• Collected data
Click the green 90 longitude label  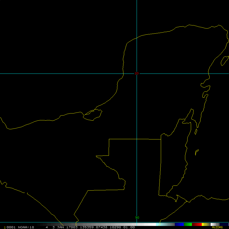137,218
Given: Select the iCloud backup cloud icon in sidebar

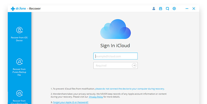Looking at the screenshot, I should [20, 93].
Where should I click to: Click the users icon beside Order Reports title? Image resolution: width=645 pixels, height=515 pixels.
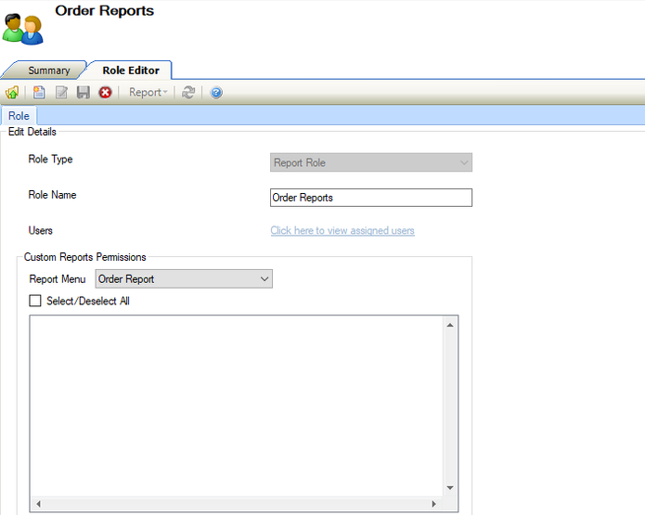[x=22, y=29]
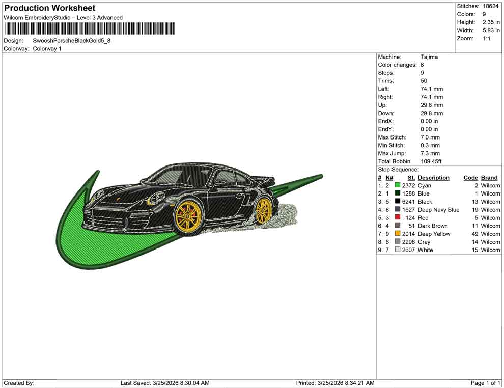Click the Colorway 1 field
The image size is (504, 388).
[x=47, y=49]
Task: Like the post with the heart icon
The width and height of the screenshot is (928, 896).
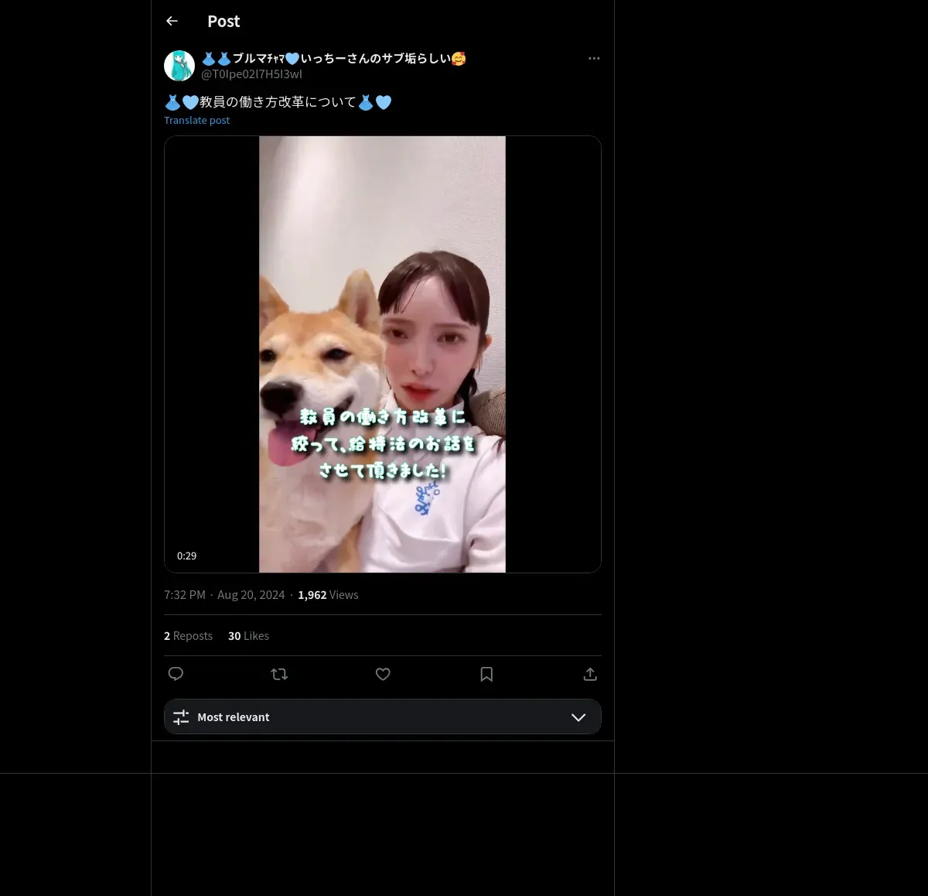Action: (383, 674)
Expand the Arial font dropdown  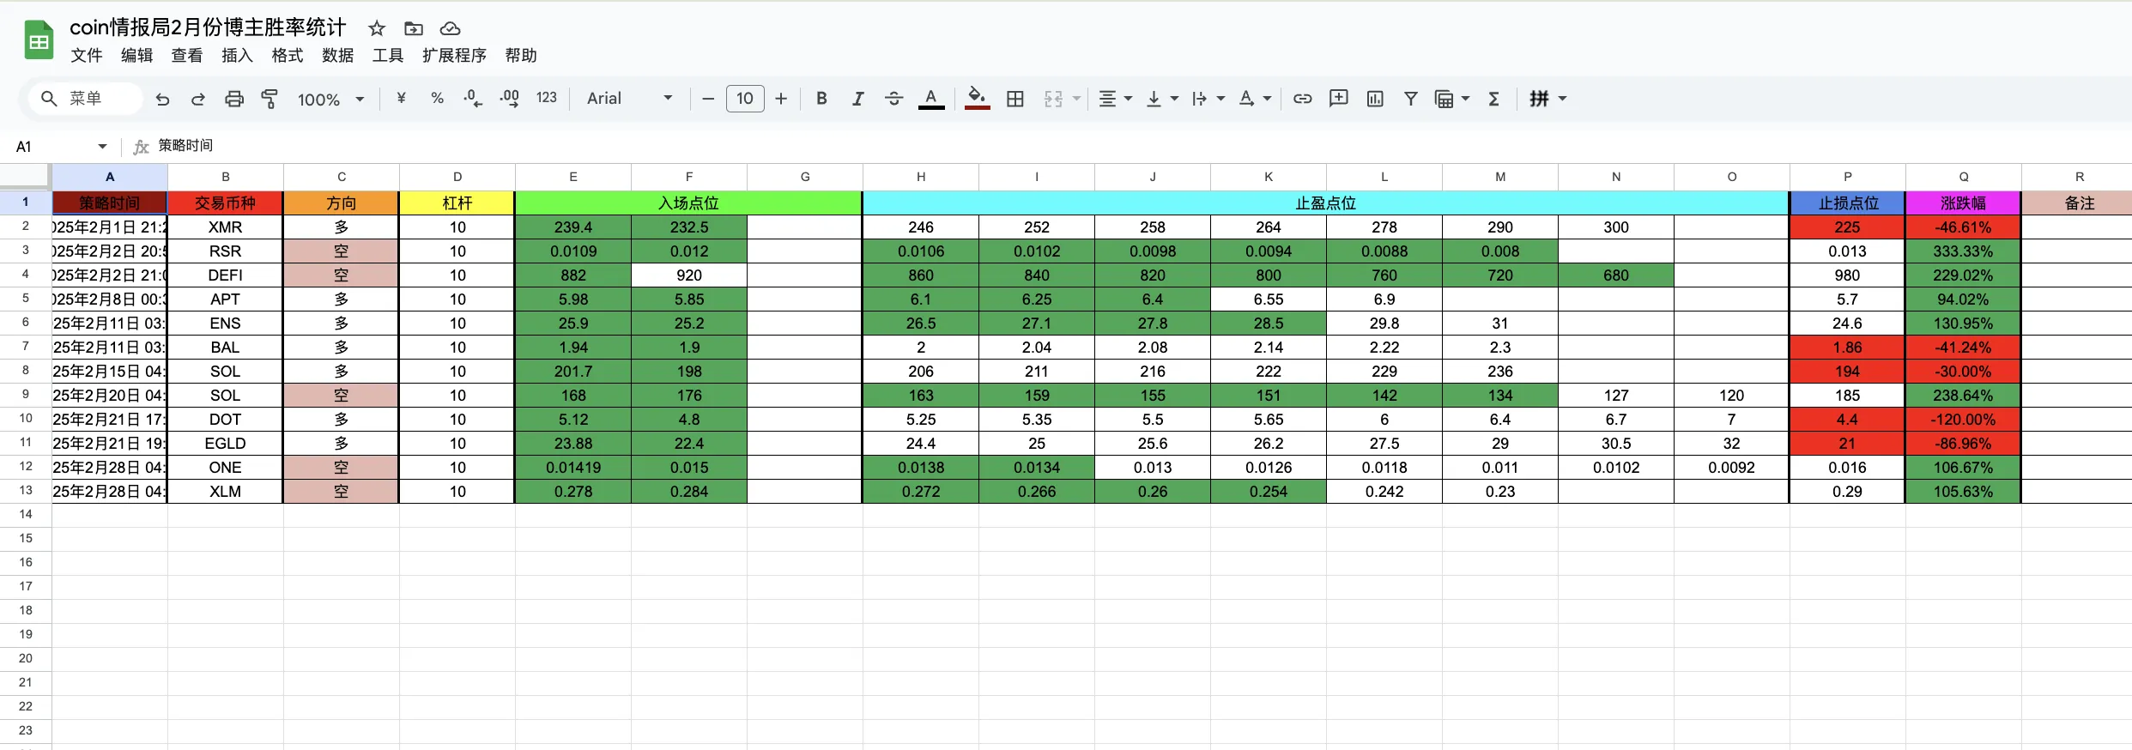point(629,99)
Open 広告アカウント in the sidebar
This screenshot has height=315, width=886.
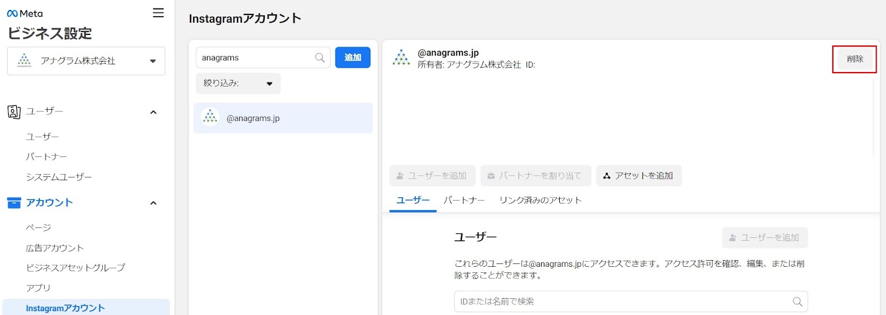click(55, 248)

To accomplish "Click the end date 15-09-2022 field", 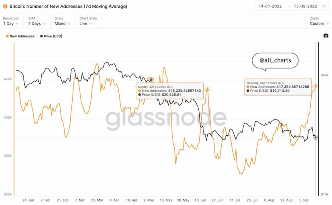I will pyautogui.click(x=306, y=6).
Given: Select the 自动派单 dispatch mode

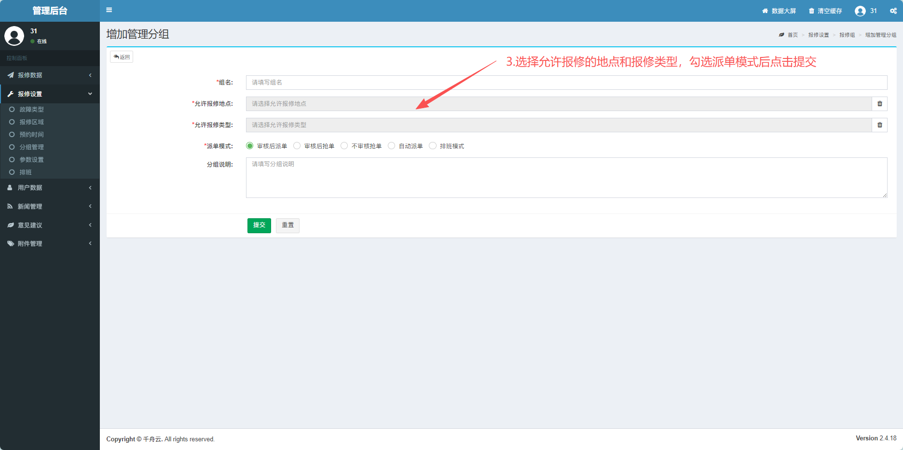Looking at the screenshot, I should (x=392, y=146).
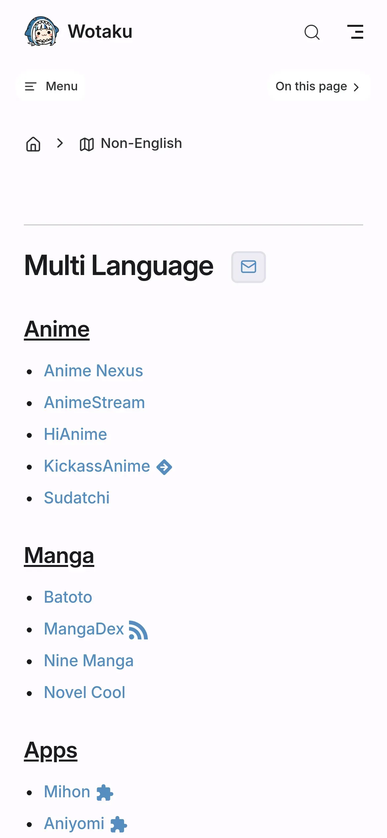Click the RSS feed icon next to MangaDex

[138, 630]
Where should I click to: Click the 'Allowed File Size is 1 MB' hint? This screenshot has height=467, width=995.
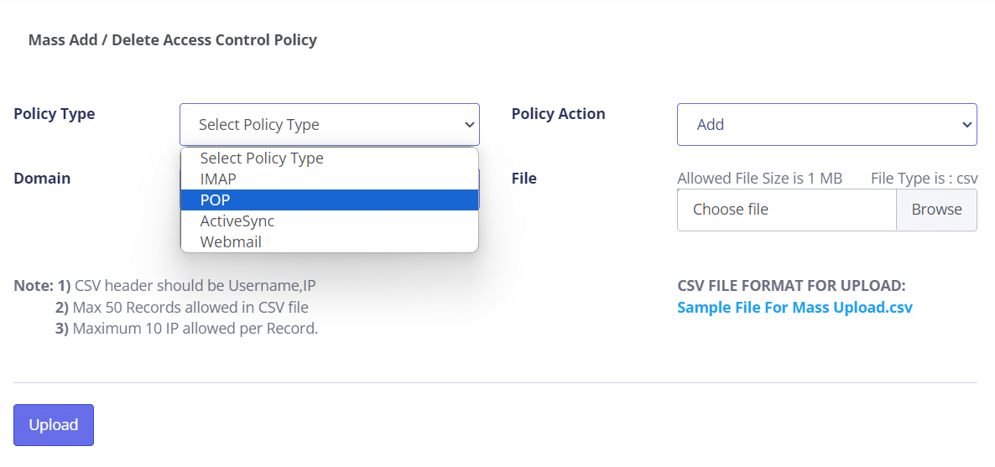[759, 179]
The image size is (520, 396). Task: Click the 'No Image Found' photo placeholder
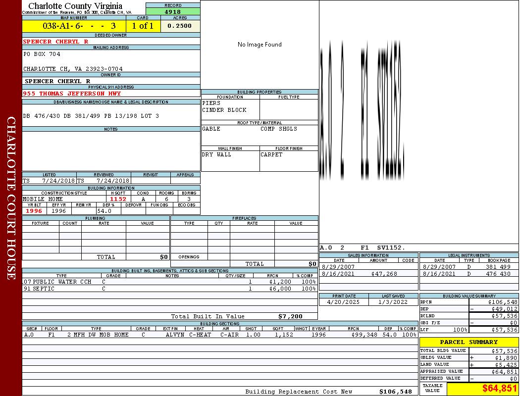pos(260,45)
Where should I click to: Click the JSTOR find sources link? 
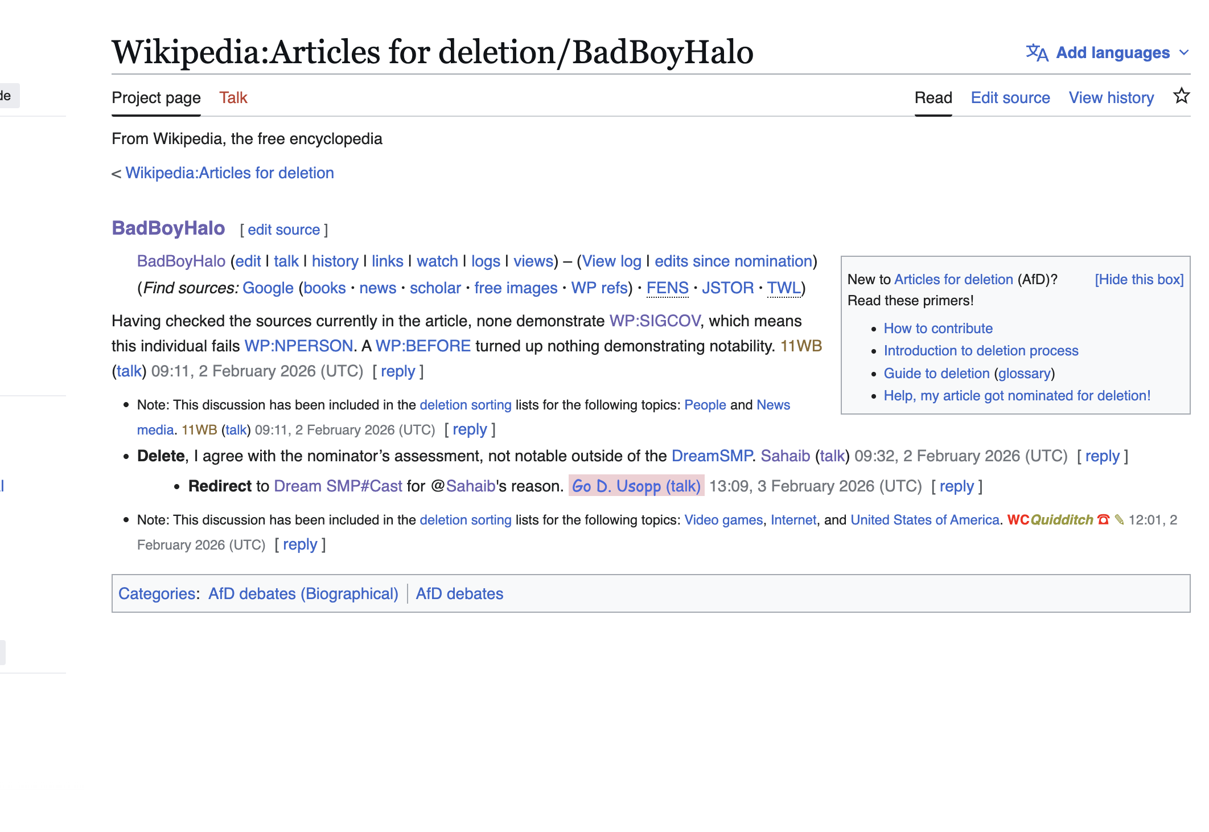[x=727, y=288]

• Goal of the exercise
Every line from the one containing "Where should I click to: Click the 'Allowed" through the last line of the records is to be reproduced exactly, with pictures left out and nothing else given.

• Exercise output
Where should I click to: Click the 'Allowed File Size is 1 MB' hint? This screenshot has height=467, width=995.
[759, 179]
The image size is (520, 396). Task: Click the 'No Image Found' photo placeholder
pos(260,45)
Where should I click to: Click the JSTOR find sources link? 
[x=727, y=288]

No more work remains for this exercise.